I try to follow a lot of business bloggers, but I get hopelessly behind in my reading. There’s just so much information and so little time.
But there are a chosen few who I follow religiously, and marketing guru Seth Godin is definitely one of my Top 5. He’s famous for his amazing outside-the-box insights into sales and marketing and also for his unique outlook on business in general.
I want to tell you about one of his recent blog posts that made a big impression on me. It was called “The Stories We Tell Ourselves;” in other words, the excuses we make to ourselves to justify staying stuck in the same place, never taking action. The self-talk that we use to rationalize doing nothing.
When facing the possibility of changing our lives, doing something new, something challenging, or something we haven’t done before, we often fall back on these stories to talk ourselves out of it. It’s so easy to rationalize why it’s a bad idea to take action, make changes, or take a risk.
Do any of these sound familiar to you?
- “I’m too old to change careers/start a business/make a new life for myself.” (It’s sad how often you hear something like this even from a person in their 20s.)
- “The deck is stacked against me. There’s no point in just setting myself up for failure.”
- “You have to have a lot of money or connections to start a business. I don’t have anything like that.”
- “It’s too hard. Better to just move along and lower my expectations.”

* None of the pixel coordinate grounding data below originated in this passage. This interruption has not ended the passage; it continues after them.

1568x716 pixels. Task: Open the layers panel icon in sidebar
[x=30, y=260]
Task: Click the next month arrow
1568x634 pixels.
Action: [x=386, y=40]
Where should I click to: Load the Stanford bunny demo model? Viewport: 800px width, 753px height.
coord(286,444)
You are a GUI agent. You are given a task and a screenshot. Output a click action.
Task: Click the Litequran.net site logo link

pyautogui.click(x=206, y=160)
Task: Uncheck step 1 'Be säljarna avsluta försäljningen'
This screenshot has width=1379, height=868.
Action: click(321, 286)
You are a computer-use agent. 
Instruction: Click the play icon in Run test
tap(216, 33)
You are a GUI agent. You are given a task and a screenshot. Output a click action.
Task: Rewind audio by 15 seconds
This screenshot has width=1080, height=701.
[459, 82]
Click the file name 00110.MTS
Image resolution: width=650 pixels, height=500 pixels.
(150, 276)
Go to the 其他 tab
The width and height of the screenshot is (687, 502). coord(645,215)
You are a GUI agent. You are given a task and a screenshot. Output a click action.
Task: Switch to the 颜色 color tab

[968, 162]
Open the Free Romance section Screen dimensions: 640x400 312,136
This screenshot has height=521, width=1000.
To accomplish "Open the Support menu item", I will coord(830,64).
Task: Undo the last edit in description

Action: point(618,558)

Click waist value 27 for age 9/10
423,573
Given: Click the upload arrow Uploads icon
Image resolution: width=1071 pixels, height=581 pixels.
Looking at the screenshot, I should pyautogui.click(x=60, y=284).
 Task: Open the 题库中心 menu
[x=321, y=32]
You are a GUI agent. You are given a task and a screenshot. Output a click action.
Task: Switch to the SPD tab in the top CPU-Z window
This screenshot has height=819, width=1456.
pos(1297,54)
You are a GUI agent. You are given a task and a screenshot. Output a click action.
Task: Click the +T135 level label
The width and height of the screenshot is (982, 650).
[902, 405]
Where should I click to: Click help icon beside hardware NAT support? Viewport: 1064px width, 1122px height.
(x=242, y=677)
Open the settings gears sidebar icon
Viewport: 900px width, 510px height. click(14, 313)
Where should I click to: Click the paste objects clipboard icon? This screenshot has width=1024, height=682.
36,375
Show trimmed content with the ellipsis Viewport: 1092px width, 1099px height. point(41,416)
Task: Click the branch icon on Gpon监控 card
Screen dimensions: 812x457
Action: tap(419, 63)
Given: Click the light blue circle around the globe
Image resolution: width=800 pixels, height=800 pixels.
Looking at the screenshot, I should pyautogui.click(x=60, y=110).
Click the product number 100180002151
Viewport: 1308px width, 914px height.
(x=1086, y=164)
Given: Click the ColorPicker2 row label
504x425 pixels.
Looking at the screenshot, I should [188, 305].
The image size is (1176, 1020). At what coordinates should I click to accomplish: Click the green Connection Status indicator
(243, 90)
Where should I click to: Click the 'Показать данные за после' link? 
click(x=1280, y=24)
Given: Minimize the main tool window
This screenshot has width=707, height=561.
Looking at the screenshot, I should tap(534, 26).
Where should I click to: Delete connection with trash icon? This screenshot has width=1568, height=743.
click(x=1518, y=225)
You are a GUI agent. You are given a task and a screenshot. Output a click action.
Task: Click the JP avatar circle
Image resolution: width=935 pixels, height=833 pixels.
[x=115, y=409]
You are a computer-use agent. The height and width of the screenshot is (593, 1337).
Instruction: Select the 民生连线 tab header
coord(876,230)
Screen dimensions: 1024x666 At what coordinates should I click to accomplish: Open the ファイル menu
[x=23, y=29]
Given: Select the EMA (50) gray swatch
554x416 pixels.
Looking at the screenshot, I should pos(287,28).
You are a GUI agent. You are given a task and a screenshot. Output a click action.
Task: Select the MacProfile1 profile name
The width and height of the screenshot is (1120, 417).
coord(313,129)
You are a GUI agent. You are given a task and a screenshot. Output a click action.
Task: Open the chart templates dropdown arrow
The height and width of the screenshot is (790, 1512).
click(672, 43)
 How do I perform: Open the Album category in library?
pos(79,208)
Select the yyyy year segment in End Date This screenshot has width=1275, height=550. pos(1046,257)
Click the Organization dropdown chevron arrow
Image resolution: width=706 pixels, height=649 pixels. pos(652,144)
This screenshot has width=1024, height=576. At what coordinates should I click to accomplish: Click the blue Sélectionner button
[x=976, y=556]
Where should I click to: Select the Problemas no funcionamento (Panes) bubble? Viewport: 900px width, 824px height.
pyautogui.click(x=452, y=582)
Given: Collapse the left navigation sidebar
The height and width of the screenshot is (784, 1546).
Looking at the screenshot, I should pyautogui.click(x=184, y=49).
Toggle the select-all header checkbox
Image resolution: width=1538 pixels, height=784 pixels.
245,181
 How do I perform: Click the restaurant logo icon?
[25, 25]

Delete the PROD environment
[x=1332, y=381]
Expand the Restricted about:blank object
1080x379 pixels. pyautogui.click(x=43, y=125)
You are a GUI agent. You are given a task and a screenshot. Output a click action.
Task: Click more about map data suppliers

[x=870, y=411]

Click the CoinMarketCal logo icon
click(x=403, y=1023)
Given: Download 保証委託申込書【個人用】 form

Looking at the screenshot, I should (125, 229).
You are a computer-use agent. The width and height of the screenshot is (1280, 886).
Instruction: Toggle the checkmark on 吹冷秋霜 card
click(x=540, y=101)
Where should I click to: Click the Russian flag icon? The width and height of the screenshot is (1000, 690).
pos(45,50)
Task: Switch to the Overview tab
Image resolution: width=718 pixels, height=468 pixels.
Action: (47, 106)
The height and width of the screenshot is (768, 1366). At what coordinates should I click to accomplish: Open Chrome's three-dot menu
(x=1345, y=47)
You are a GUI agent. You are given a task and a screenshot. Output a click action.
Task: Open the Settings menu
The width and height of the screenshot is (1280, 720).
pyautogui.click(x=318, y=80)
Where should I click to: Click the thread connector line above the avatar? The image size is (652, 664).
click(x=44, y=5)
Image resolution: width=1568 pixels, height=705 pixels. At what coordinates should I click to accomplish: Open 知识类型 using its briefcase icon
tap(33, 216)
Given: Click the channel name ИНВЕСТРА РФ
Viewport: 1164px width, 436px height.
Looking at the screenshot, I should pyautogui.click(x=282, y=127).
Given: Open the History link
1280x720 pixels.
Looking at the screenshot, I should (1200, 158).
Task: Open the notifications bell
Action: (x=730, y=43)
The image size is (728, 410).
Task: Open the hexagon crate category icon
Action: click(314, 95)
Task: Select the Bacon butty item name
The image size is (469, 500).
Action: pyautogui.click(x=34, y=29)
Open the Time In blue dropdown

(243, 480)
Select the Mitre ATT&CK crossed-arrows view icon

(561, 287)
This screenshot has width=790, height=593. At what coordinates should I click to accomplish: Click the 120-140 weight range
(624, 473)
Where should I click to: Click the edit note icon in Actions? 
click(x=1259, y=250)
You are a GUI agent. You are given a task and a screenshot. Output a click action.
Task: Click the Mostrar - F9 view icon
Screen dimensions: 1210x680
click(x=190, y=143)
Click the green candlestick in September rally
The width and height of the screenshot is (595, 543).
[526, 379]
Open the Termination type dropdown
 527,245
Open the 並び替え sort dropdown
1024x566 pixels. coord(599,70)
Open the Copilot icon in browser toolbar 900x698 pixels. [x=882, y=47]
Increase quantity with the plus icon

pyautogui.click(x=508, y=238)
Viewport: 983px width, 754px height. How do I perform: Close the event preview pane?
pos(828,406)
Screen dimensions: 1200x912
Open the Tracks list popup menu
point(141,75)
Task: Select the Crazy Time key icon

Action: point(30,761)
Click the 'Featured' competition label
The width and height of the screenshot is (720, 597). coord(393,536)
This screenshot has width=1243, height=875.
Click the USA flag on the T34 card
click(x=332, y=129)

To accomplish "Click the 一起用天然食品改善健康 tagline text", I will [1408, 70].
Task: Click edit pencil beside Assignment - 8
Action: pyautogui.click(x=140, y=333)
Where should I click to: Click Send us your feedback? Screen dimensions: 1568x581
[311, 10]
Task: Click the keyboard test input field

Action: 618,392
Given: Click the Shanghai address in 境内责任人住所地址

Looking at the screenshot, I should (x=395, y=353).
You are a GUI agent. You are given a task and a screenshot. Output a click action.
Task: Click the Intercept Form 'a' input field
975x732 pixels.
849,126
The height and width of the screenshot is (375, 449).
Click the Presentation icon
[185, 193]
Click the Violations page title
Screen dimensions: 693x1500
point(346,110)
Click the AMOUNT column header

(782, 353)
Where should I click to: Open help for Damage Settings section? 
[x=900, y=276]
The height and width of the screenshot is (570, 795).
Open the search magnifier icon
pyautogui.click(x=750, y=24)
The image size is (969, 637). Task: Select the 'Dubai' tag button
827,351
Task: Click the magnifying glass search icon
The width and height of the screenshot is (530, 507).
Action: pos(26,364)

As we get older, I think it becomes easier to fall victim to this sort of negative self-talk. A recent study showed that our expectations of life satisfaction tend to decline gradually beginning in our early 20s, with the lowest point in our early 50s. At that point, however, the researchers found that people are likely to experience an increasing amount of life satisfaction in the pre-retirement years and beyond. Maybe that’s because it’s at that time in our lives that we start to believe we aren’t going to make much of a contribution any more… that this is as good as it’s going to get, so we should be content. In other words, we settle.
Of course, there’s cold, hard reality. You may very well be too old to become an astronaut or a ballerina. But we Boomers/Gen Xers are fortunate to be alive at a time when a fulfilling Second Act in our lives is entirely possible. In fact, you owe it to yourself and to the world to put your skills, gifts, and talents to work into middle age and beyond.
As Seth said, “We live in an extraordinary moment, with countless degrees of freedom. The instant and effortless connection to a billion people changes everything, but instead, we’re paralyzed with fear, a fear so widespread that you might not even notice it. We can and must contribute as we get older, and freedom is nothing to fear.”